Washington Post op-ed: Why This Pandemic Is a Good Time to Stop Forcing Prospective Lawyers to Take Bar Exams, by Donna Saadati-Soto (J.D. 2020, Harvard), Pilar Margarita Hernández Escontrías (J.D. 2020, UC-Irvine), Alyssa Leader (J.D. 2020, North Carolina) & Emily Croucher (UC-Irvine):
Twice a year, in July and February, thousands of hopeful lawyers-to-be file into crowded convention centers across the country. After three years of law school and two months of grueling, devoted preparation, we face what we’ve been anticipating since the beginning of our legal education: the bar exam.
The exam is equal parts a standardized test and hazing ritual. We are told the exam exists to weed out potential lawyers who are unfit for practice. Despite little to no empirical evidence that the exam accomplishes this goal, we are told that the exam protects the public. But this summer, in the midst of a global pandemic, that claim feels more dubious than ever.
Across the country, state Supreme Courts and boards of bar examiners have been reluctant to make changes to the legal licensing process to accommodate the challenges of covid-19. In some states, students will still be expected to crowd together by the thousands, sitting for two days of exams with only the protection of a mask and a few feet of distance. Other states have delayed exams, forcing some graduates to put off the jobs they relied upon to begin paying off their student loans. Others have moved exams online, making scores non-transferrable for those who wish to practice in another state.

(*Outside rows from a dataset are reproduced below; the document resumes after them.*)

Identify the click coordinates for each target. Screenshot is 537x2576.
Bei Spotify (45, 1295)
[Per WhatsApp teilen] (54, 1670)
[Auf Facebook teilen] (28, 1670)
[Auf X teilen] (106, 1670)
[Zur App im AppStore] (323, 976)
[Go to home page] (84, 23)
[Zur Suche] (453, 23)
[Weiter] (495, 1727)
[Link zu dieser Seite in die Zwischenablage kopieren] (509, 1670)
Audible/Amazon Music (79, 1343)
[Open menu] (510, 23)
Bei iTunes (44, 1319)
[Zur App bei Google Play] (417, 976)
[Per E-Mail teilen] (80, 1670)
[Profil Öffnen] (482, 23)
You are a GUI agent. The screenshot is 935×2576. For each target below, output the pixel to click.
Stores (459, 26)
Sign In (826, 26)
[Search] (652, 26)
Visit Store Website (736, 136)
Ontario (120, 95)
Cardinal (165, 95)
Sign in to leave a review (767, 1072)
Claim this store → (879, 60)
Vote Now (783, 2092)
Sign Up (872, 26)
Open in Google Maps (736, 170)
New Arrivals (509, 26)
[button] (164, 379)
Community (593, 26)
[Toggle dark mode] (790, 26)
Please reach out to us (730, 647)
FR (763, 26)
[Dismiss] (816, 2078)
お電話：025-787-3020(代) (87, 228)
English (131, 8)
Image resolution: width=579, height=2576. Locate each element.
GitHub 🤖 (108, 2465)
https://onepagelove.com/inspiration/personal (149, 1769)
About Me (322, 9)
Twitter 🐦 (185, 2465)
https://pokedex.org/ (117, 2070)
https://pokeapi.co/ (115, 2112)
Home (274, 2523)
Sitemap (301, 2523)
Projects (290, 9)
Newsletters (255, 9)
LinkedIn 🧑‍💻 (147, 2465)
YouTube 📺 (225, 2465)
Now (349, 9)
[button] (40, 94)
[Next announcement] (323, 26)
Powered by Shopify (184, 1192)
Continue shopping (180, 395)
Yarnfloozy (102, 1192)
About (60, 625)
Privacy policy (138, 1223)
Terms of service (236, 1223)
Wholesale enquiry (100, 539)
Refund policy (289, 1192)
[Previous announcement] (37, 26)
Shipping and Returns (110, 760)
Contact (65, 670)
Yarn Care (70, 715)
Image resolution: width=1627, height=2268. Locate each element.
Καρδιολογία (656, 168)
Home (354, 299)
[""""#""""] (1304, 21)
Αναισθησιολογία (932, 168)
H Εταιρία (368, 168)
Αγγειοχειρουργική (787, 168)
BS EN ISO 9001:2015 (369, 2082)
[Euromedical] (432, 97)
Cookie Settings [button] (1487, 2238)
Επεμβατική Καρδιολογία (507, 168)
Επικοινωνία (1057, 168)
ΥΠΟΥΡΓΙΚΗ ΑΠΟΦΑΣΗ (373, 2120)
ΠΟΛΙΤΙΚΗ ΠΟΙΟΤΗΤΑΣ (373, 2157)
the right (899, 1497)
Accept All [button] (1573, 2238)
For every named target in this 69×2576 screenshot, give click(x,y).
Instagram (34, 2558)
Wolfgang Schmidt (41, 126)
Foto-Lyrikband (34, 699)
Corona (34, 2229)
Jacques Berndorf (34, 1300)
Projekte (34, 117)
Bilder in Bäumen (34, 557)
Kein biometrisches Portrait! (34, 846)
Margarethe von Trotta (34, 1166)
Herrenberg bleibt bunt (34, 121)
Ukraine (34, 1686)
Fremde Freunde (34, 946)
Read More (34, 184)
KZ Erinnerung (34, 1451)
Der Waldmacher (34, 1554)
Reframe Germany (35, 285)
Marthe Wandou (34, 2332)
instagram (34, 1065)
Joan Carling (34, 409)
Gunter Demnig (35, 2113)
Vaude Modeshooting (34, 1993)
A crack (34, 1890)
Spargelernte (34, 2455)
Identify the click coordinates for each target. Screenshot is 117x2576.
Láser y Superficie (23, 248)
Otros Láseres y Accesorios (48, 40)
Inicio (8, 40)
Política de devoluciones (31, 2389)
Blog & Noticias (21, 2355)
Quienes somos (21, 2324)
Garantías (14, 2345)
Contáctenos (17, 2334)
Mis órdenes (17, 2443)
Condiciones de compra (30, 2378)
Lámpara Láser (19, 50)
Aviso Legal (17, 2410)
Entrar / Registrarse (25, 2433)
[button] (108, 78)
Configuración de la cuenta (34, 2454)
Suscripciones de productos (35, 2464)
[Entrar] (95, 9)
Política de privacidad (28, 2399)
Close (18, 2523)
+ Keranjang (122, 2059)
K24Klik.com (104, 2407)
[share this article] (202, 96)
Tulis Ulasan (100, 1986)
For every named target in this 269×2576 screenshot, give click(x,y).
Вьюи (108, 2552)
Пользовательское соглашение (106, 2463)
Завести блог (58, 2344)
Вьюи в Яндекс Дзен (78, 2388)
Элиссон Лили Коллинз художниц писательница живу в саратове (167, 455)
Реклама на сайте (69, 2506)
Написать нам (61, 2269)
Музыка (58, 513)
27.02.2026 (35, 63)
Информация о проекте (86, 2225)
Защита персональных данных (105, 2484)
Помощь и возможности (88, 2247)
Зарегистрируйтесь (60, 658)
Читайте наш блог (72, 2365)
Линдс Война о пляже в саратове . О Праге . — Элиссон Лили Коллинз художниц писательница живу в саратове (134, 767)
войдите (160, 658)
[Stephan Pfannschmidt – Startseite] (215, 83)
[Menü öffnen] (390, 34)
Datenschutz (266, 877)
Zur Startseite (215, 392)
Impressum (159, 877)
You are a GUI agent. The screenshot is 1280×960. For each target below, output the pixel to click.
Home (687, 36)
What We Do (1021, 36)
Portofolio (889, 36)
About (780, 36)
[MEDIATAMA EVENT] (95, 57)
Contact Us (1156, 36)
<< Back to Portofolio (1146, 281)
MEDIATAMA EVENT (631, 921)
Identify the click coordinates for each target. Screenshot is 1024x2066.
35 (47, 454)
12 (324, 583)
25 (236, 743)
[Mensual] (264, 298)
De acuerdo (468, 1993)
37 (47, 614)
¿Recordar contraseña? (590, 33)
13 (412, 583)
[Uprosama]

Recognizing that covid-19 is expected to increase the need for high-quality, scrappy attorneys ready to serve, we have a different solution: Do away with the bar exam altogether. ...
As 2020 graduates, many of us were suddenly booted from our law school housing, and scrambled to find alternative places to live in a matter of days. We completed the remainder of law school entirely online. We have lost our part-time and full-time jobs, and many of our long-term employment arrangements and start dates are up in the air. We have taken on new care-taking responsibilities for children or parents. Many of us have been involved in the ongoing movement for black lives. Through all of this, we have more than proved our grit, determination and ability.
We should not be forced to jump through yet another hoop that puts our lives and livelihoods at risk, in the name of tradition. We must do better.